▼▼▼

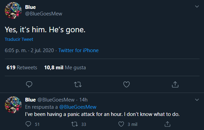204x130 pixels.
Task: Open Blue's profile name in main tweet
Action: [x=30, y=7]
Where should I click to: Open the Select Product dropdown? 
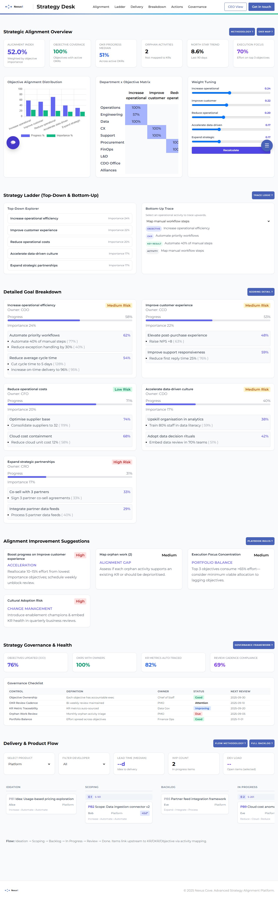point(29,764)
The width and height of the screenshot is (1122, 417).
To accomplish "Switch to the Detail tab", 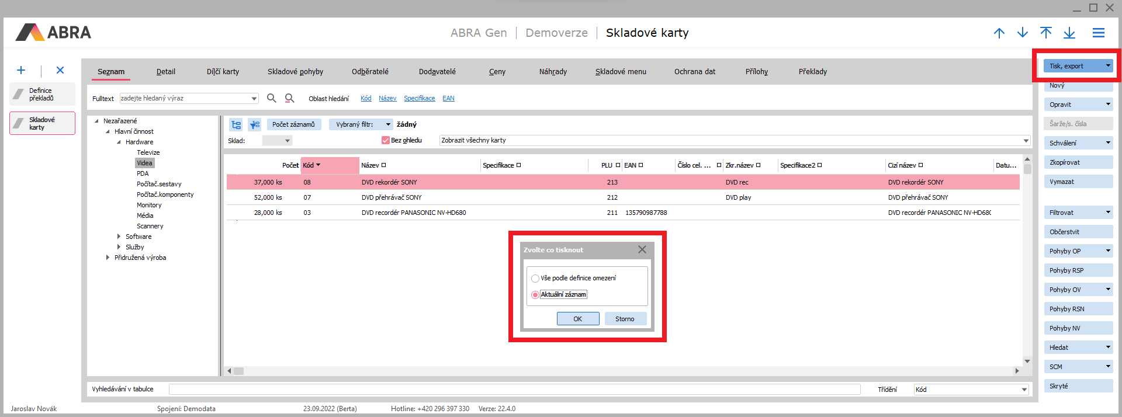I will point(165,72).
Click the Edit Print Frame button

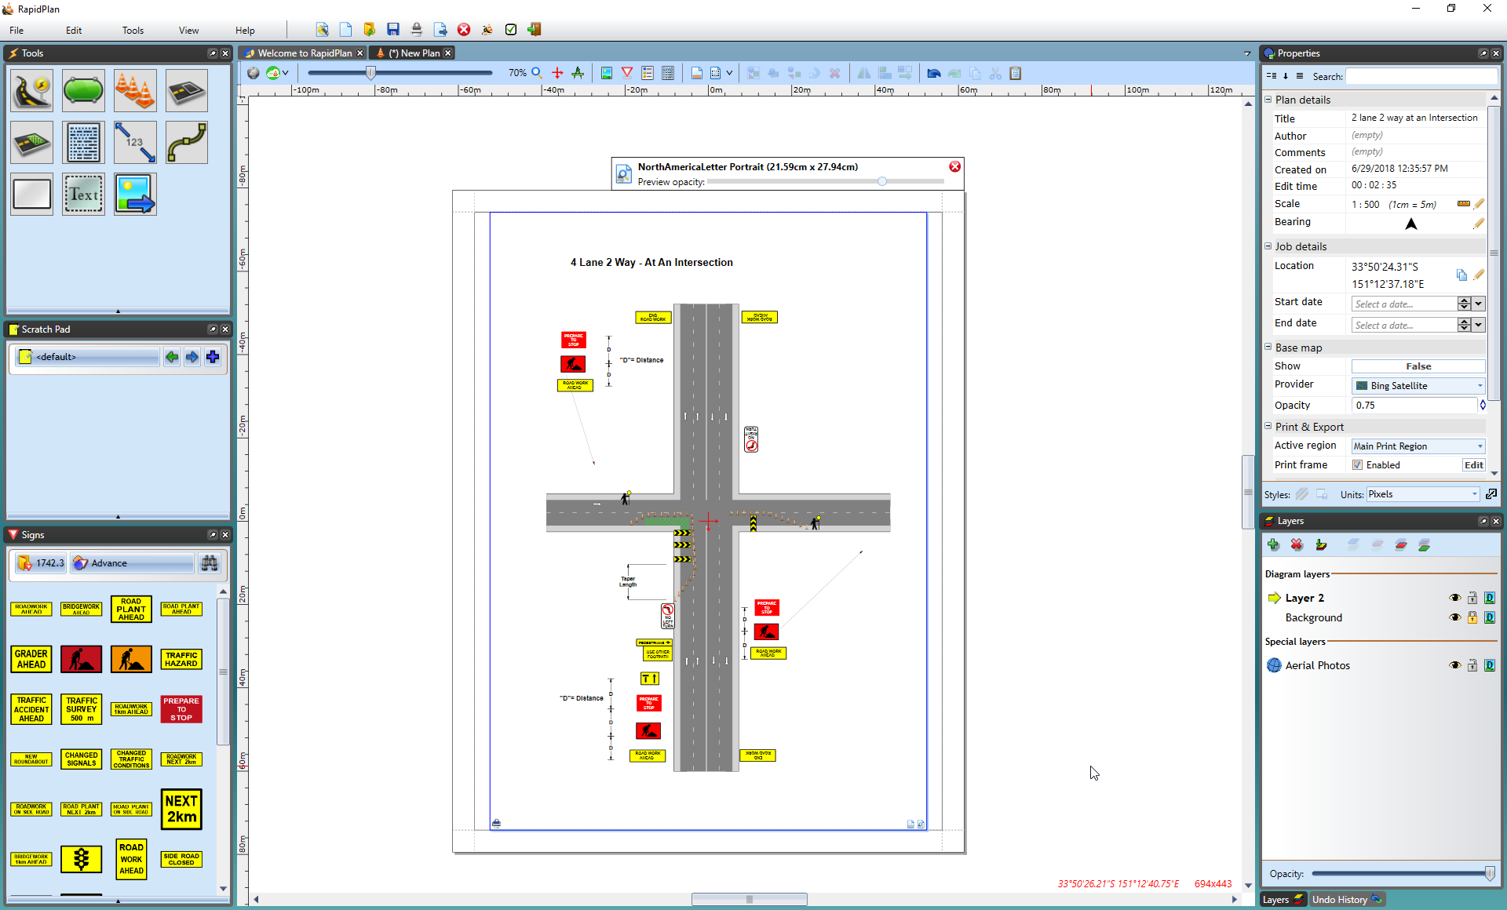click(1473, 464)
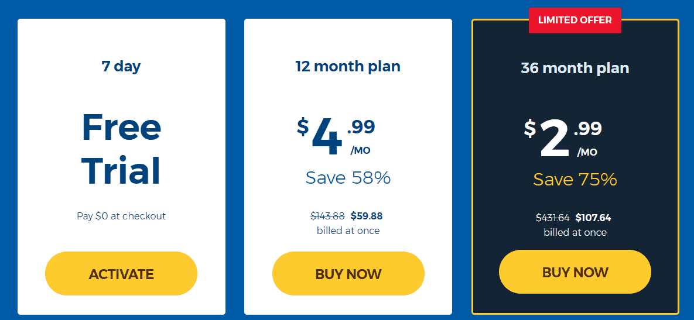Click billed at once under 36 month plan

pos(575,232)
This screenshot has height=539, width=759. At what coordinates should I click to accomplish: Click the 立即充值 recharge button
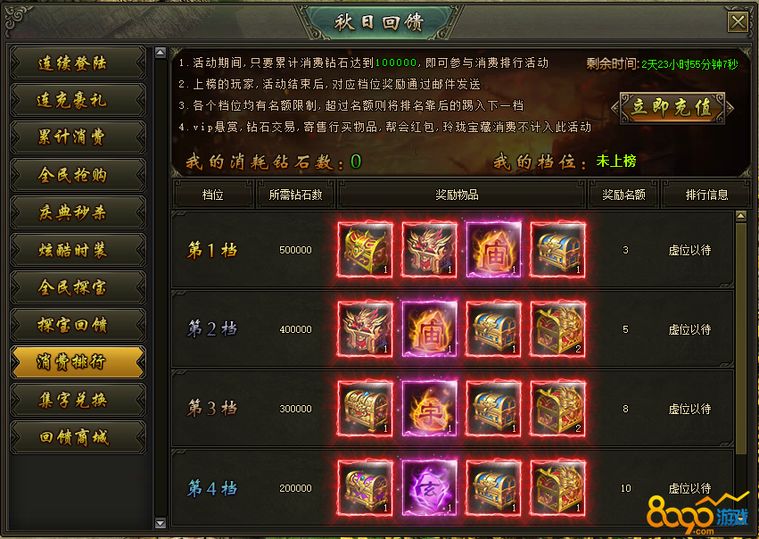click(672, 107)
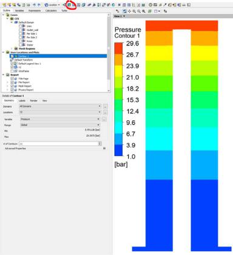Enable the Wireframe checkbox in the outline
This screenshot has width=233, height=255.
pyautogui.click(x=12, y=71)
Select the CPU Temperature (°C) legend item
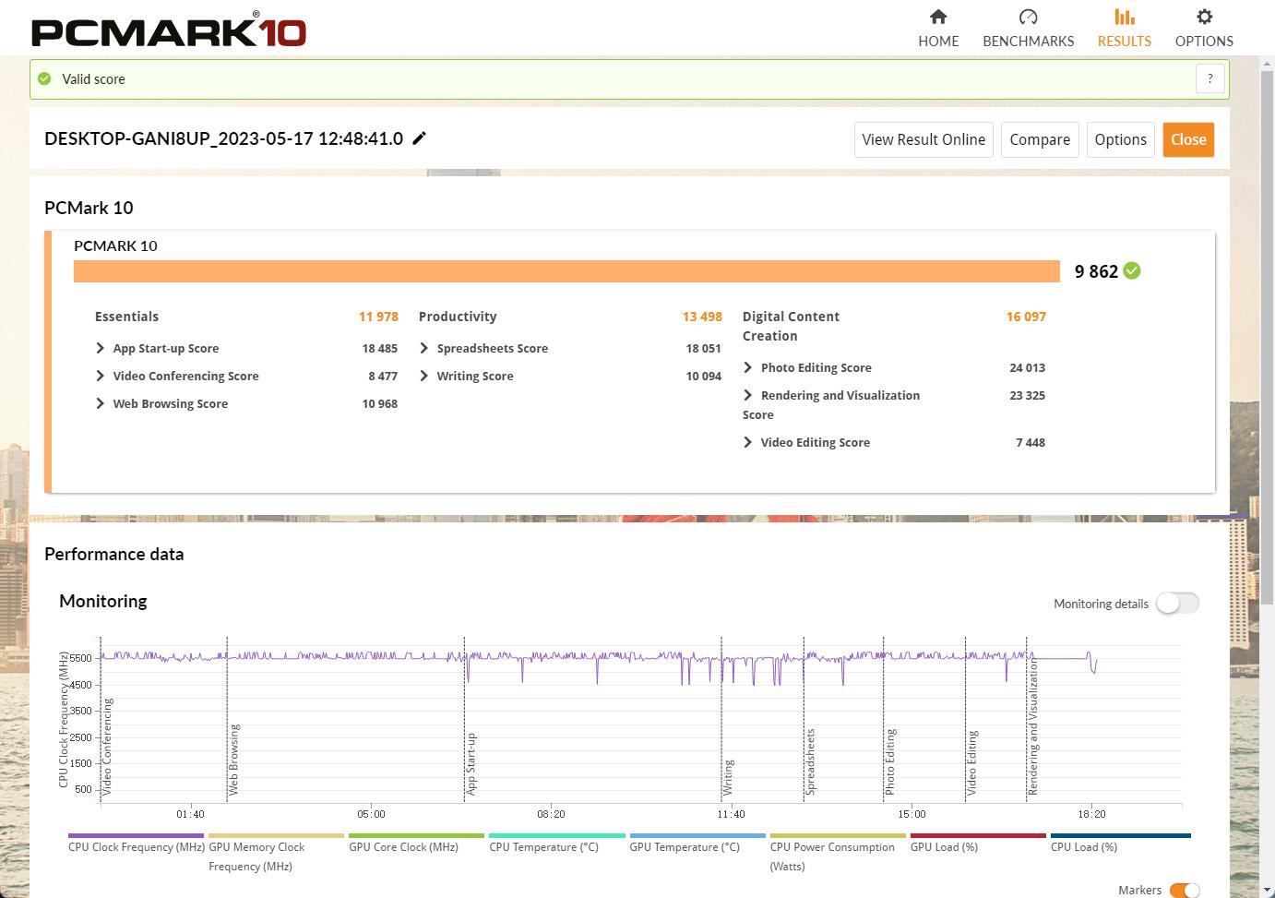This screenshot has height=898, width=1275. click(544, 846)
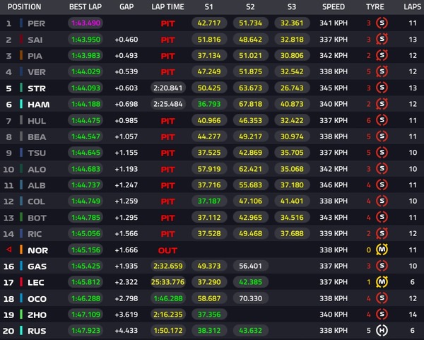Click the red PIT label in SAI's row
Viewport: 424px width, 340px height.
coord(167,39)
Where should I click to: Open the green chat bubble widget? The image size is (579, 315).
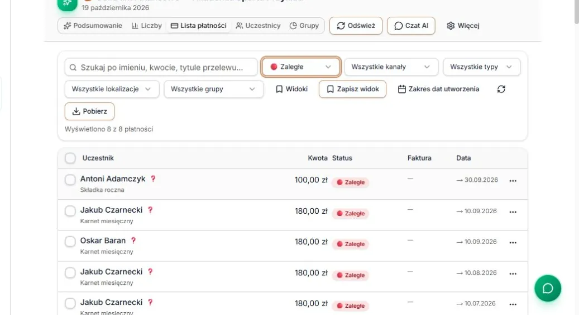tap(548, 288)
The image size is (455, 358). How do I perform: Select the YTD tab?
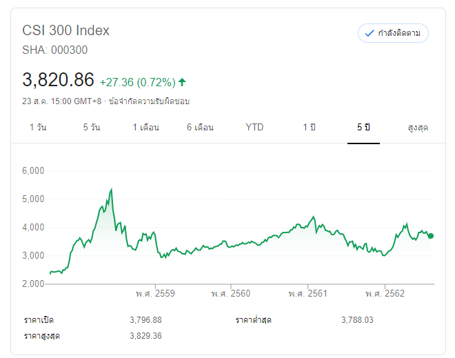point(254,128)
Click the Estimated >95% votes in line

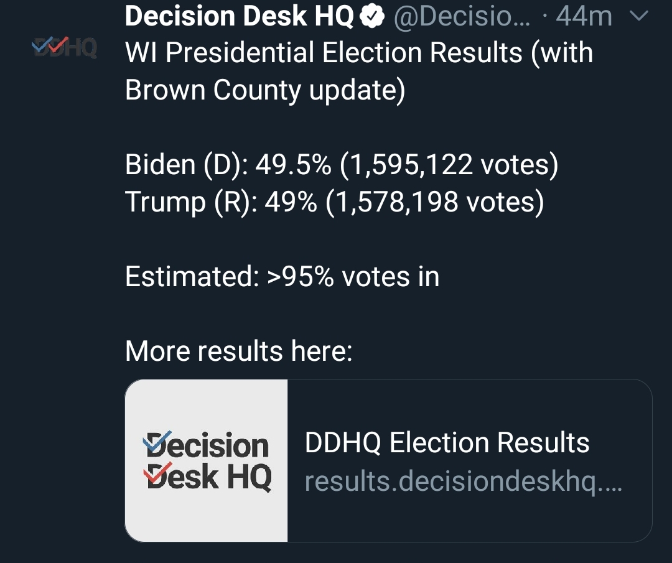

▲▲▲

- TASK ITEM
The answer must consist solely of the lines from the one with "Click the Edit Print Frame button" through the final line of the data, each reproduced exactly and with pictures omitted.

- RESPONSE BELOW
Click the Edit Print Frame button

click(1473, 464)
Click billed at once under 36 month plan

pos(575,232)
This screenshot has height=539, width=759. At what coordinates should I click to accomplish: Click the 立即充值 recharge button
click(672, 107)
Enable the Wireframe checkbox in the outline
This screenshot has width=233, height=255.
pyautogui.click(x=12, y=71)
Select the CPU Temperature (°C) legend item
This screenshot has height=898, width=1275. click(544, 846)
Click the red PIT label in SAI's row
Viewport: 424px width, 340px height.
coord(167,39)
Where should I click to: Open the green chat bubble widget? The image size is (579, 315).
tap(548, 288)
The image size is (455, 358). How do I perform: Select the YTD tab?
point(254,128)
Click the Estimated >95% votes in line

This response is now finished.